(Saved entries)
###

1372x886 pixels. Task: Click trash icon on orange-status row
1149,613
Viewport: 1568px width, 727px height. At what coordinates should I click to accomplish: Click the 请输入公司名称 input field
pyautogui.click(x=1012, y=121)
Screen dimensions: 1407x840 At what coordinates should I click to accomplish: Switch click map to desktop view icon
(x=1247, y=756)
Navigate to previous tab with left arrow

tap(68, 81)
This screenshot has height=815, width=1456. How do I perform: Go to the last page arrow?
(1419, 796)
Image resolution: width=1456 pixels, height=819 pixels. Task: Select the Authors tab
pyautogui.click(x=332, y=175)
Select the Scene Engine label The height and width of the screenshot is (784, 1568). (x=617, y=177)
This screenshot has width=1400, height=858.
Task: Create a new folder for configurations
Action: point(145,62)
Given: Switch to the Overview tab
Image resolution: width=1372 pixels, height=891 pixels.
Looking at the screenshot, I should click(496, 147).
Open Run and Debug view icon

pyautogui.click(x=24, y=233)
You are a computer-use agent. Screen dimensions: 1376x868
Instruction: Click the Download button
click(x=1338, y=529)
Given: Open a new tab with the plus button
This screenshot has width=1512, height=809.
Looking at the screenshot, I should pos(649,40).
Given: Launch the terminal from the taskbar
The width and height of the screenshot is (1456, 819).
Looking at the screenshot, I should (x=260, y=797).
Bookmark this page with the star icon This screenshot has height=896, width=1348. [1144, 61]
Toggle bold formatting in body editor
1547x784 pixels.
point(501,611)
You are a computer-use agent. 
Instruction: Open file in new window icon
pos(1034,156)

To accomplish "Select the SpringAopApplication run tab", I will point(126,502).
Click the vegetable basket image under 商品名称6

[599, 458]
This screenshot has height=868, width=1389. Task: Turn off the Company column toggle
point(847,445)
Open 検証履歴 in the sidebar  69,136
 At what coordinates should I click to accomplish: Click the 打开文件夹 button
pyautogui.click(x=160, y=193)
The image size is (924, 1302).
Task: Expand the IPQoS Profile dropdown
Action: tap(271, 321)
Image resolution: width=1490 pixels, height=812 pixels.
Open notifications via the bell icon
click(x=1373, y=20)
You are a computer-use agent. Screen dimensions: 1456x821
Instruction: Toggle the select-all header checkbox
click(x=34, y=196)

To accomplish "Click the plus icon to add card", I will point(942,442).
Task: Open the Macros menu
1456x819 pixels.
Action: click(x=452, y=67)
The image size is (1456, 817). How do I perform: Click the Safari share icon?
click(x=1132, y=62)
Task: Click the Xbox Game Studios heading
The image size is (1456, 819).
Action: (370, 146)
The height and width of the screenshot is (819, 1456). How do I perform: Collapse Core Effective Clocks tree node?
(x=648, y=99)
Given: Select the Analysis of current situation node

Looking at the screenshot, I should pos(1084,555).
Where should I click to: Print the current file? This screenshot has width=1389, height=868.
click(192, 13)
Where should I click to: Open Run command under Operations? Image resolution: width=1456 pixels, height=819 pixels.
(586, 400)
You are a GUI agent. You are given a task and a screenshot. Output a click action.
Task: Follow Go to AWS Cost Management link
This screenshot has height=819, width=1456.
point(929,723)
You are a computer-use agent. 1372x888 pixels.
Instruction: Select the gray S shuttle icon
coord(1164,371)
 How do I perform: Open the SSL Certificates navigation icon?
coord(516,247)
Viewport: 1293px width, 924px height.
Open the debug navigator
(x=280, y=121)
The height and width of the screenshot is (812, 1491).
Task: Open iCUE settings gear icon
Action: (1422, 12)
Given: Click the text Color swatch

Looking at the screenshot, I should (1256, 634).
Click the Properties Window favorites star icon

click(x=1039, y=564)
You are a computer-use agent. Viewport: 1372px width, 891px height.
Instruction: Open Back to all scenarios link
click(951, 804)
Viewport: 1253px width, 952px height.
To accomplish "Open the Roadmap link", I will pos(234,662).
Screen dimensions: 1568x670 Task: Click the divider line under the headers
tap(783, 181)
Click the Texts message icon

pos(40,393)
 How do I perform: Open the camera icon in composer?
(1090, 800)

###

**TASK OBJECTIVE**
Please write the entries out again exactly as they stand.

**FINISHED TASK**
1372x886 pixels. Task: Click trash icon on orange-status row
1149,613
Viewport: 1568px width, 727px height. At what coordinates should I click to accomplish: Click the 请输入公司名称 input field
pyautogui.click(x=1012, y=121)
Screen dimensions: 1407x840 At what coordinates should I click to accomplish: Switch click map to desktop view icon
(x=1247, y=756)
Navigate to previous tab with left arrow

tap(68, 81)
This screenshot has height=815, width=1456. How do I perform: Go to the last page arrow?
(1419, 796)
Image resolution: width=1456 pixels, height=819 pixels. Task: Select the Authors tab
pyautogui.click(x=332, y=175)
Select the Scene Engine label The height and width of the screenshot is (784, 1568). (x=617, y=177)
This screenshot has width=1400, height=858.
Task: Create a new folder for configurations
Action: point(145,62)
Given: Switch to the Overview tab
Image resolution: width=1372 pixels, height=891 pixels.
Looking at the screenshot, I should click(496, 147).
Open Run and Debug view icon

pyautogui.click(x=24, y=233)
You are a computer-use agent. Screen dimensions: 1376x868
Instruction: Click the Download button
click(x=1338, y=529)
Given: Open a new tab with the plus button
This screenshot has width=1512, height=809.
Looking at the screenshot, I should pos(649,40).
Given: Launch the terminal from the taskbar
The width and height of the screenshot is (1456, 819).
Looking at the screenshot, I should (x=260, y=797).
Bookmark this page with the star icon This screenshot has height=896, width=1348. [1144, 61]
Toggle bold formatting in body editor
1547x784 pixels.
point(501,611)
You are a computer-use agent. 
Instruction: Open file in new window icon
pos(1034,156)

To accomplish "Select the SpringAopApplication run tab", I will point(126,502).
Click the vegetable basket image under 商品名称6

[599, 458]
This screenshot has height=868, width=1389. Task: Turn off the Company column toggle
point(847,445)
Open 検証履歴 in the sidebar  69,136
 At what coordinates should I click to accomplish: Click the 打开文件夹 button
pyautogui.click(x=160, y=193)
The image size is (924, 1302).
Task: Expand the IPQoS Profile dropdown
Action: tap(271, 321)
Image resolution: width=1490 pixels, height=812 pixels.
Open notifications via the bell icon
click(x=1373, y=20)
You are a computer-use agent. Screen dimensions: 1456x821
Instruction: Toggle the select-all header checkbox
click(x=34, y=196)

To accomplish "Click the plus icon to add card", I will point(942,442).
Task: Open the Macros menu
1456x819 pixels.
Action: click(x=452, y=67)
The image size is (1456, 817). How do I perform: Click the Safari share icon?
click(x=1132, y=62)
Task: Click the Xbox Game Studios heading
The image size is (1456, 819).
Action: (370, 146)
The height and width of the screenshot is (819, 1456). How do I perform: Collapse Core Effective Clocks tree node?
(x=648, y=99)
Given: Select the Analysis of current situation node

Looking at the screenshot, I should pos(1084,555).
Where should I click to: Print the current file? This screenshot has width=1389, height=868.
click(192, 13)
Where should I click to: Open Run command under Operations? Image resolution: width=1456 pixels, height=819 pixels.
(586, 400)
You are a GUI agent. You are given a task and a screenshot. Output a click action.
Task: Follow Go to AWS Cost Management link
This screenshot has height=819, width=1456.
point(929,723)
You are a computer-use agent. 1372x888 pixels.
Instruction: Select the gray S shuttle icon
coord(1164,371)
 How do I perform: Open the SSL Certificates navigation icon?
coord(516,247)
Viewport: 1293px width, 924px height.
Open the debug navigator
(x=280, y=121)
The height and width of the screenshot is (812, 1491).
Task: Open iCUE settings gear icon
Action: (1422, 12)
Given: Click the text Color swatch

Looking at the screenshot, I should (1256, 634).
Click the Properties Window favorites star icon

click(x=1039, y=564)
You are a computer-use agent. Viewport: 1372px width, 891px height.
Instruction: Open Back to all scenarios link
click(951, 804)
Viewport: 1253px width, 952px height.
To accomplish "Open the Roadmap link", I will pos(234,662).
Screen dimensions: 1568x670 Task: Click the divider line under the headers
tap(783, 181)
Click the Texts message icon

pos(40,393)
 How do I perform: Open the camera icon in composer?
(1090, 800)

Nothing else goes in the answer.